Materialbeschaffenheit unklar

Mehr als eine Million Tonnen Wasser lagern bereits in den Tanks auf dem Gelände der Atomruine Fukushima Daiichi, und die Aufräumarbeiten sind noch nicht besonders weit fortgeschritten. Das Kühlwasser wird zwar zuvor behandelt, doch das Filtersystem ALPS kann das Isotop Tritium nicht herausfiltern. Die japanische Regierung und auch TEPCO argumentieren jedoch, Tritium sei in geringen Mengen nicht schädlich für die menschliche Gesundheit.
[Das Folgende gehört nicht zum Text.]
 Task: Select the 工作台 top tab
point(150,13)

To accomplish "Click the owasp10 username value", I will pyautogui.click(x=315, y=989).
Zudem solle das Wasser vor der geplanten Verklappung bis unter die Richtwerte verdünnt werden.

Weil der Platz zur Lagerung des Kühlwassers knapp wird, überlegt ein internationales Forschungsteam unter Beteiligung des Schweizer Paul Scherrer Instituts (PSI), das radioaktive Material zu bergen, anstatt im havarierten Kraftwerk zu kühlen. Doch bis heute gebe es kaum gesicherte Kenntnisse über die bei der Kernschmelze entstandenen Materialien, so Umweltwissenschaftler Daniel Grolimund vom PSI. Zumindest in einem Modell gelang es den Forscherinnen und Forschern aber schon, das Material genauer unter die Lupe zu nehmen. So schafften sie es, die potenzielle Verteilung von Plutonium und anderen radioaktiven Elementen in den Trümmermaterialien zu bestimmen.

19.000 Tote, Zehntausende vertrieben

Für robotergestützte Rückholaktionen sei das von größter Bedeutung, sagte Grolimund. Denn selbst Roboter können sich nicht lange in den hochradioaktiven Trümmern aufhalten, ohne dass die Elektronik versagt. Mit dem Wissen, welche Trümmerteile viel radioaktives Material enthielten, könne man diese gezielt und effizient bergen. „Andere Teile hingegen, die radioaktiv harmlos sind, kann der Roboter vorerst liegen lassen und spart somit Zeit“, so der PSI-Forscher.

Die Nuklearkatastrophe von Fukushima war das folgenschwerste Atomunglück seit dem Unfall von Tschernobyl 1986. Die Umgebung wurde weiträumig radioaktiv verstrahlt. Bei dem Erdbeben und Tsunami kamen etwa 19.000 Menschen ums Leben. Zehntausende Menschen aus der Umgebung des Atomkraftwerks mussten damals das Gebiet verlassen oder taten das freiwillig.